I'll post a pic tonight.


----------



## rysher (Oct 20, 2013)

if there's no label on the rod, it is rpetty much hard to i.d. them.
most blanks have some sort of i.d. inside the blank at the butt, some have it outside, at the butt end too. 
another way is to measure the butt diameter and tip diamter and compare it to the g.loomis blanks.

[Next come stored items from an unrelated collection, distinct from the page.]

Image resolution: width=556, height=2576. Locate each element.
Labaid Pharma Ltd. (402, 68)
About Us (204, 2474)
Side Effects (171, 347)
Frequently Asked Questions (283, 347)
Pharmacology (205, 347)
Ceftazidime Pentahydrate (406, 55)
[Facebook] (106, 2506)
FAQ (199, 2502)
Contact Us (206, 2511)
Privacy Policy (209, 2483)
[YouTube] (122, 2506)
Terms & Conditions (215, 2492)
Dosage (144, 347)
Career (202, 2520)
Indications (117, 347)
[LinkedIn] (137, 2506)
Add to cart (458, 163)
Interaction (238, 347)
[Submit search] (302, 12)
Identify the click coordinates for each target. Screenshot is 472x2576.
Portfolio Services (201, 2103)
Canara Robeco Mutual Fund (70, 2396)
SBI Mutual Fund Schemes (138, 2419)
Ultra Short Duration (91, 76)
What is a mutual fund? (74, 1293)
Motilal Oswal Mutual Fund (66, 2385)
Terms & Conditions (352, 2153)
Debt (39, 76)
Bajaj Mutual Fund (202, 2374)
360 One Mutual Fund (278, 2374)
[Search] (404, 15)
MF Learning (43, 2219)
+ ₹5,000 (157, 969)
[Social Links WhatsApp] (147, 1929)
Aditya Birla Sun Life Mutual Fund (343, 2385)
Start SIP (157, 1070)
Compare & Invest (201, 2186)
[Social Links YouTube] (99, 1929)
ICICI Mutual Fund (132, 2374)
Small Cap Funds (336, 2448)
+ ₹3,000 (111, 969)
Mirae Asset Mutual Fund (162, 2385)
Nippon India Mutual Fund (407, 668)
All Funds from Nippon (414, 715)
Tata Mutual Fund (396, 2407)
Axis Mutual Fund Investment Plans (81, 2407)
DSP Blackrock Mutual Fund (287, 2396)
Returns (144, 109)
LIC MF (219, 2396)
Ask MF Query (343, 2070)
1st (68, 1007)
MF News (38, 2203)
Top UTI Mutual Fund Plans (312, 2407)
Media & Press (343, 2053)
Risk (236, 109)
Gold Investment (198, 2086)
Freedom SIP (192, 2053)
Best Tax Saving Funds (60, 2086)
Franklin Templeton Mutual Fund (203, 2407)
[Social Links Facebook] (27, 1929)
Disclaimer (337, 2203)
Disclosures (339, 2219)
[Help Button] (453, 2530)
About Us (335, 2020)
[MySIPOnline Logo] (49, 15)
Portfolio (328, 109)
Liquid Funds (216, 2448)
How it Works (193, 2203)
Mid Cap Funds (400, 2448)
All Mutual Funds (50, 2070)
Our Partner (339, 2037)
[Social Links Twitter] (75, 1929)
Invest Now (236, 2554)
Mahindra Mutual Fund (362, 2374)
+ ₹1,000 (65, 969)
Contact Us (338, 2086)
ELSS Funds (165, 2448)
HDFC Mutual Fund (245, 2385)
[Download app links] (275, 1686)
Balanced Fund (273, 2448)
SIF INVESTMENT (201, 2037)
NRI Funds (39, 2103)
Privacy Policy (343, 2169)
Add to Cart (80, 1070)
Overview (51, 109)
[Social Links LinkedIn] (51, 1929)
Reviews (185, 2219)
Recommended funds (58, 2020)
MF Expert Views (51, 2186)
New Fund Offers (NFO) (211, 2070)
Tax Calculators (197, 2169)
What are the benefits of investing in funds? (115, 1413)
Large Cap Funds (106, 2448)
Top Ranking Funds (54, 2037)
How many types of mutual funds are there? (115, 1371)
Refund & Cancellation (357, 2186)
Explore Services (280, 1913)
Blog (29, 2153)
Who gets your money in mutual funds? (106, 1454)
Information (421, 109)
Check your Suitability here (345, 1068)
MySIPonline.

other than that, it is pretty much a guess work. you'll be going by what someone told you.


----------



## Illinijeff (Mar 28, 2011)

Here are the pictures, I can't seem to find my tape measure for measurements. It is a 9ft blank. It can sling a minnow for a mile just not sure what kind of blank it is.


----------



## Illinijeff (Mar 28, 2011)

It goes from shinny to a flat black which I think is what made them think g.loomis,


----------



## rysher (Oct 20, 2013)

it is hard to tell based on the pictures alone. 
http://www.rodbuilding.org/library/counterfeit.html


----------



## tiderider (Oct 1, 2007)

If it's flat black and has what appears to be an inner liner then it's quite possibly a Rainshadow RCJB series blank. 9ft would mean an RCJB106M.


----------



## Illinijeff (Mar 28, 2011)

I plan on selling this setup soon as I'm moving out of state. What do you think a good asking price is, just for the rod itself?


----------



## tiderider (Oct 1, 2007)

If it's a RCJB blank then it would have cost about $150 in material plus labor to build. ($100). So think of it as $250 new. Condition is everything. I typically see guys selling used custom graphite rods in the $100-$150 range, but like I said it all depends on condition.


----------